(Data in this exercise Opens)
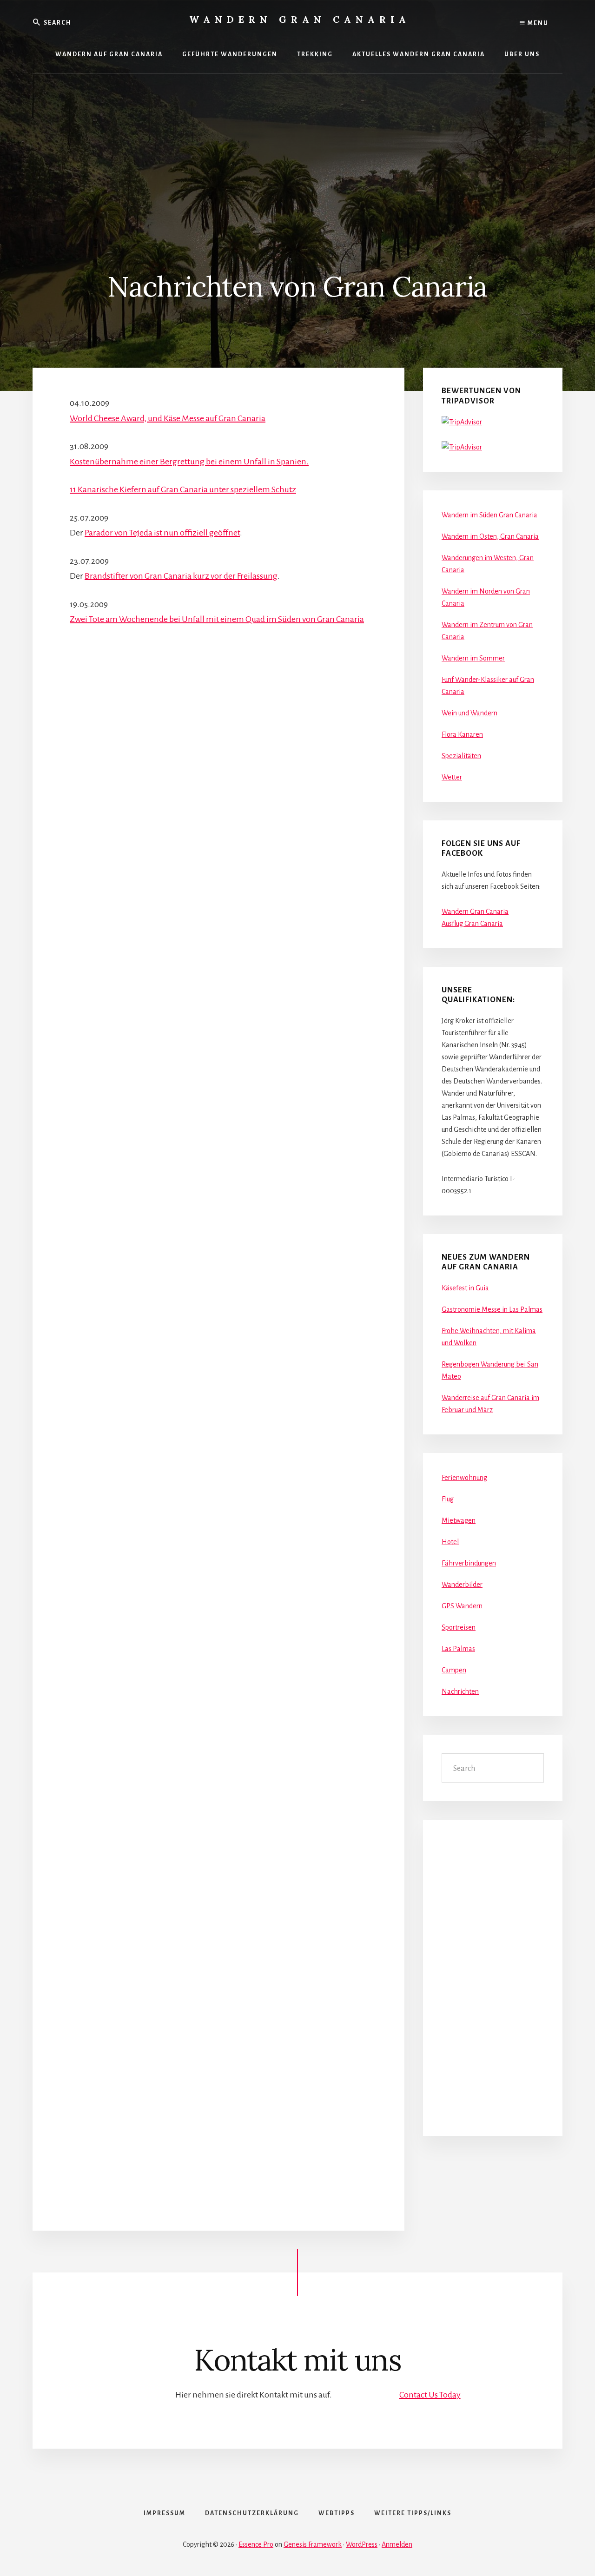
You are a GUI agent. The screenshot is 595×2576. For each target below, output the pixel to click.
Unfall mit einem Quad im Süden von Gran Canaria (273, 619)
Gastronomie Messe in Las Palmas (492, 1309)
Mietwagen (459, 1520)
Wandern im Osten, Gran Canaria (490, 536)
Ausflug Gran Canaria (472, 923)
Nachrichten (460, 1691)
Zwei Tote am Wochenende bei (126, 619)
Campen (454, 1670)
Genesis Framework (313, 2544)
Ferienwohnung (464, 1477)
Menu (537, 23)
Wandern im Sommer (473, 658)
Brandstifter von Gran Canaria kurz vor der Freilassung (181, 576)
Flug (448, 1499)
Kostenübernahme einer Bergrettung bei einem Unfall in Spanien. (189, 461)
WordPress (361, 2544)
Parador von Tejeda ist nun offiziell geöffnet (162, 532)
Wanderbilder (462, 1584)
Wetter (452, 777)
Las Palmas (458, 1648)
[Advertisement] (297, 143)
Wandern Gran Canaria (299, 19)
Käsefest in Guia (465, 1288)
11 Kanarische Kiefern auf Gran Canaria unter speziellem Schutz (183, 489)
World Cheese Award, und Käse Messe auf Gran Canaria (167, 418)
(Data in this exercise Closes)
(Data in this exercise Opens)
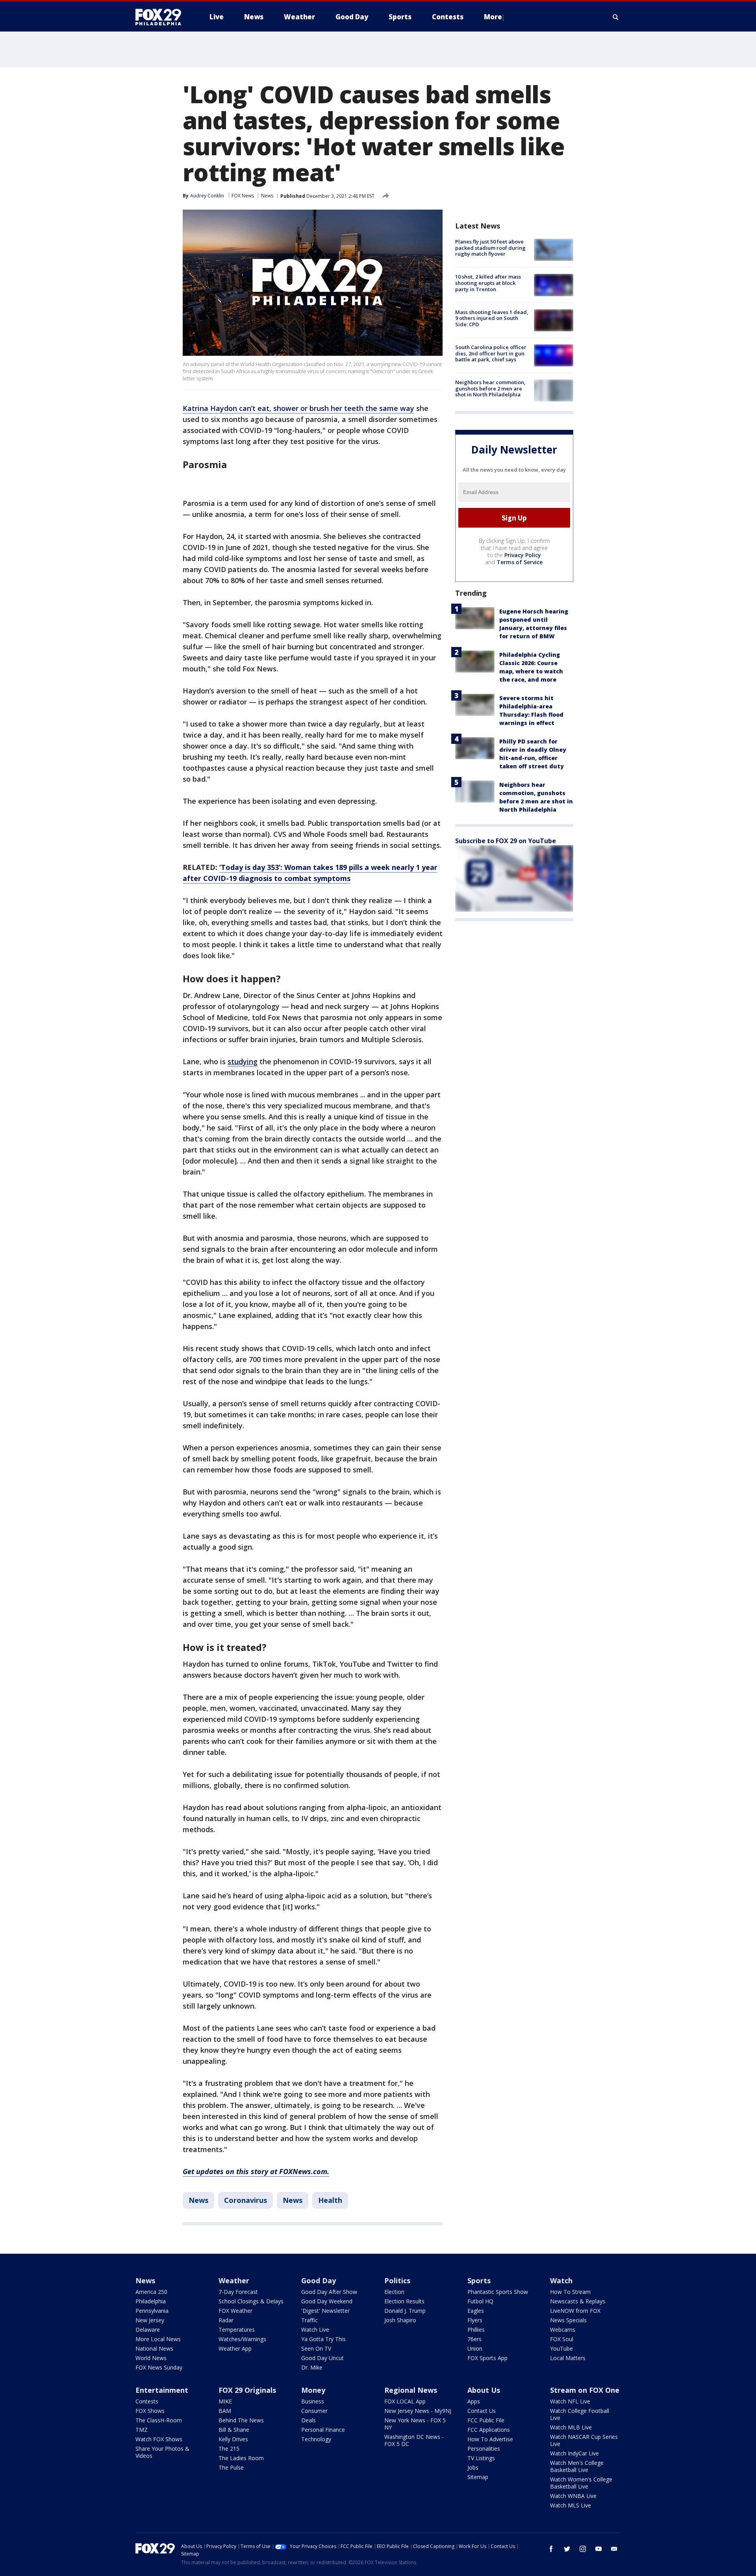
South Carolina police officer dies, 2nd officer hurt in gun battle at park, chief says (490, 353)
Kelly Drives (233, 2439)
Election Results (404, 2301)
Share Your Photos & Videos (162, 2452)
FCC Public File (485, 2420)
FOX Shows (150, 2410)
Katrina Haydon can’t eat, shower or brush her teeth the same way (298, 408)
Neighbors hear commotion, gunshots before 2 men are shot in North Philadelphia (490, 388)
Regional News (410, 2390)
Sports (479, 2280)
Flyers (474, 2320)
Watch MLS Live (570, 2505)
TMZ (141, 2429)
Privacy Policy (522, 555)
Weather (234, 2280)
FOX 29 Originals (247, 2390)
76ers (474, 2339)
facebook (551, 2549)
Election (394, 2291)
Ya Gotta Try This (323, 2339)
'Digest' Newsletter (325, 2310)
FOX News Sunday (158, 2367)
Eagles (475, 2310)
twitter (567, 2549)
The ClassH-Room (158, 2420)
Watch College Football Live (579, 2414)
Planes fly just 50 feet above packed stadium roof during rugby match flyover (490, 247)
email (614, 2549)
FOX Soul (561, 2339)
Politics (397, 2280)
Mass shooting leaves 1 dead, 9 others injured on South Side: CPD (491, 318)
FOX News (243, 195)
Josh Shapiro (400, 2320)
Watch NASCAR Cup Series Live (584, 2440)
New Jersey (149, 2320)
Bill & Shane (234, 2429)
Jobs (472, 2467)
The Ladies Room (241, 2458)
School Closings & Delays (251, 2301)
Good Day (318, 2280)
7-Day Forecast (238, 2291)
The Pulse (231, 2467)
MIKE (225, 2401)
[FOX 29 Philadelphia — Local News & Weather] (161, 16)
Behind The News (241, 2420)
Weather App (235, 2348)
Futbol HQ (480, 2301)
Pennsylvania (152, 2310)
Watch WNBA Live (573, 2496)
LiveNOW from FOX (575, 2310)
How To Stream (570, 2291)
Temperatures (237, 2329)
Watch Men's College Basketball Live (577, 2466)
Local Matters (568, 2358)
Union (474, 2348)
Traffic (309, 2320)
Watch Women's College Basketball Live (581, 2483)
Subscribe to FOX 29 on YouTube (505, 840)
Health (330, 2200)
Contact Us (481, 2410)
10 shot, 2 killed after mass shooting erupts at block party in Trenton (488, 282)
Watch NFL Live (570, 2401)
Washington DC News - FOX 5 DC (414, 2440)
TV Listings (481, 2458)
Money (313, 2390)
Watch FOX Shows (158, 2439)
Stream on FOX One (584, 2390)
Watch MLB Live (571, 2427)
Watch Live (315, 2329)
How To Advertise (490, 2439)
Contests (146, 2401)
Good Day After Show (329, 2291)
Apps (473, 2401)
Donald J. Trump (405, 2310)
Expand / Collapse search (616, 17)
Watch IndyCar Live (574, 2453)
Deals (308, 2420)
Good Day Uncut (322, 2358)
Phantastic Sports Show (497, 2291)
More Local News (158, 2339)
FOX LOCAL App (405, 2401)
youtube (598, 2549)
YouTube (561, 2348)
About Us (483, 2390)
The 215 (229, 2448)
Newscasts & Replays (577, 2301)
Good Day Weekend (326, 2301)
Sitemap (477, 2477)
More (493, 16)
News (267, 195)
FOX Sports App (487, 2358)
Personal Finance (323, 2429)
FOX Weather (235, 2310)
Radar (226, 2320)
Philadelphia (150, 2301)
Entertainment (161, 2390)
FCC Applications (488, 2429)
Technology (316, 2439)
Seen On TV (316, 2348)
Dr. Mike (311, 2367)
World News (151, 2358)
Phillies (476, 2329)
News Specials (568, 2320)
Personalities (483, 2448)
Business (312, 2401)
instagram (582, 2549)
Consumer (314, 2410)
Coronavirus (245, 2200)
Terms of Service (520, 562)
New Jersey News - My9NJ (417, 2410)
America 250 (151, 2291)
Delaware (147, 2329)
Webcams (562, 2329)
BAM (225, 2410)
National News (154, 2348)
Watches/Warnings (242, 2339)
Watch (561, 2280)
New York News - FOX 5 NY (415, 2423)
(Data in this exercise Closes)
▸ Task to complete:
Your reply is to repeat, unchanged, the lines above running from the one with "BAM (225, 2410)" up to and including the one with "New York News - FOX 5 NY (415, 2423)".

▸ Solved exercise:
BAM (225, 2410)
National News (154, 2348)
Watches/Warnings (242, 2339)
Watch (561, 2280)
New York News - FOX 5 NY (415, 2423)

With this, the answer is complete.